[Stored data]
***

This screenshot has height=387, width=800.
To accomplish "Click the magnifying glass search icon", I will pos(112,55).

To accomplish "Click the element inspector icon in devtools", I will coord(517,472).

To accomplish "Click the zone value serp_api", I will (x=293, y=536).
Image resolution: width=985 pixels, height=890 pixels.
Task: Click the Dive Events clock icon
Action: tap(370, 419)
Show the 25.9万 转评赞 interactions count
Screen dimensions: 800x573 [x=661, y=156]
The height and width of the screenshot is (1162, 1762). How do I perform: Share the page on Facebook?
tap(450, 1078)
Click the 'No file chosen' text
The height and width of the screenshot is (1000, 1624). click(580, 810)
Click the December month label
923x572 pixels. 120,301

***

WHAT IS EXPECTED: Without dropping a single line, output the records above exactly.

EXPECTED ANSWER:
This screenshot has height=387, width=800.
To accomplish "Click the magnifying glass search icon", I will pos(112,55).

To accomplish "Click the element inspector icon in devtools", I will coord(517,472).

To accomplish "Click the zone value serp_api", I will (x=293, y=536).
Image resolution: width=985 pixels, height=890 pixels.
Task: Click the Dive Events clock icon
Action: tap(370, 419)
Show the 25.9万 转评赞 interactions count
Screen dimensions: 800x573 [x=661, y=156]
The height and width of the screenshot is (1162, 1762). How do I perform: Share the page on Facebook?
tap(450, 1078)
Click the 'No file chosen' text
The height and width of the screenshot is (1000, 1624). click(580, 810)
Click the December month label
923x572 pixels. 120,301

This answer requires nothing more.